Welcome to this issue of Stumped by Nature, where we notice nature lurking just beyond our screens, curate a list of outside-y events in Austin, and build community with other folks in the thick of the startup ecosystem.
In this week’s issue:
Our small and formidable pal, the skunk
Upcoming outdoors events
Potential day trips
Let’s dig in!
-Nicole
PS Send this newsletter to someone who might like it. If someone forwarded this to you, sign up here!
NATURE SPOTLIGHT
Their presence makes grown men flee.
Dogs have an insatiable curiosity for them.
They are so. very. cute.
Today we’re rooting around with skunks, and we’ll obviously start with the tail end.

Hi, friend!
Let’s start by poking around their anal glands.
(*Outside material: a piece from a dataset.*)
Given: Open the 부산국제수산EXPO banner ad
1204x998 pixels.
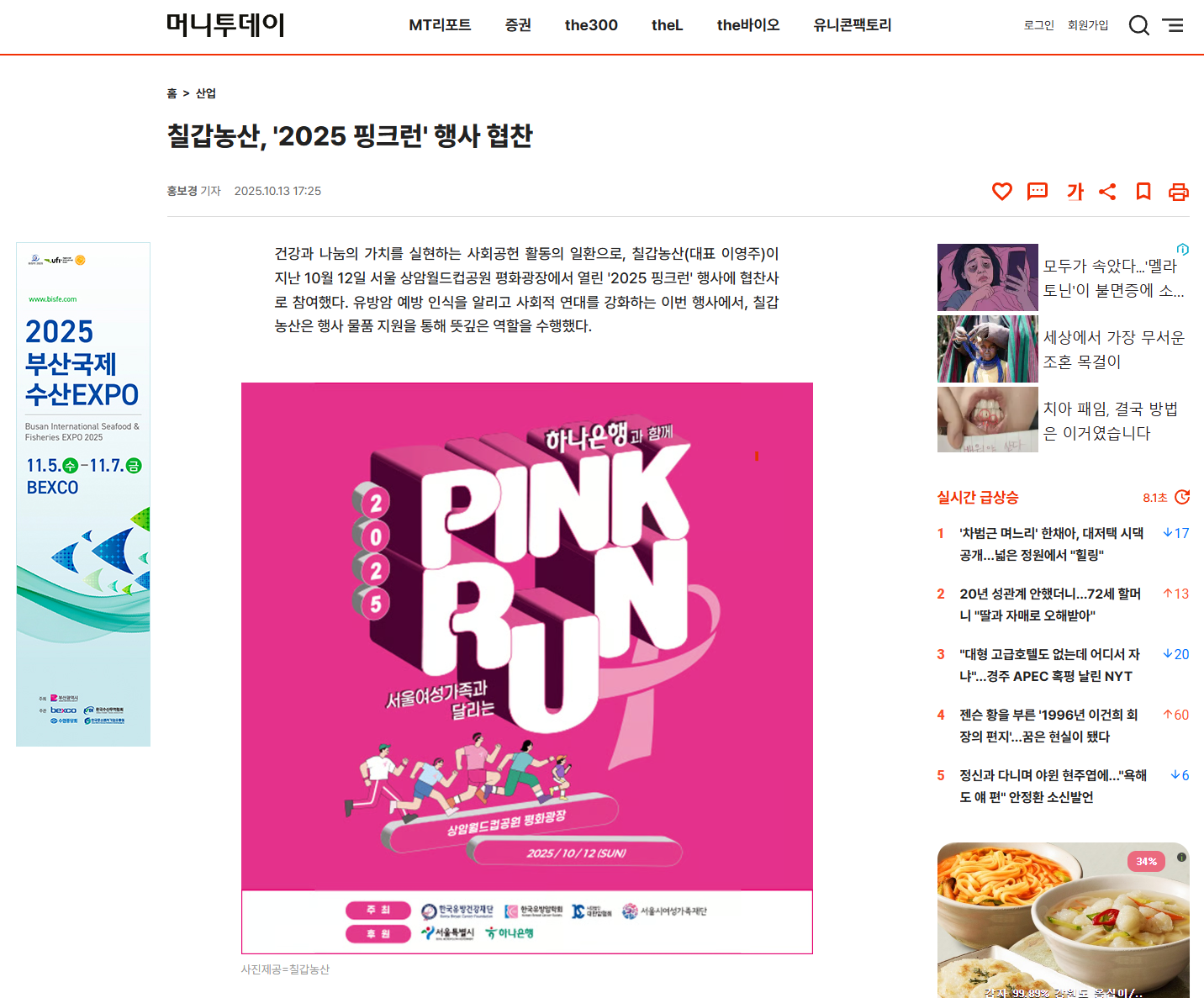Looking at the screenshot, I should 83,494.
When a skunk needs a predator to back off, it sprays a noxious liquid, emitted from modified sweat glands. Skunks have a carrying capacity of five to six sprays, and they take a week to recharge. The stink is courtesy of thiols, sulfur-based compounds you may recognize from rotten eggs, overcooked cabbage, and natural gas detection additives. A single drop can waft its malodorous charm half a mile.
The main skunk odor-causer is 3-methyl-1-butanethiol. Which leads to a tangent.
Perhaps the memory of undergrad chem lab leads me to wonder about the potency of human armpits. Are humans on an evolutionary path toward weaponized stench?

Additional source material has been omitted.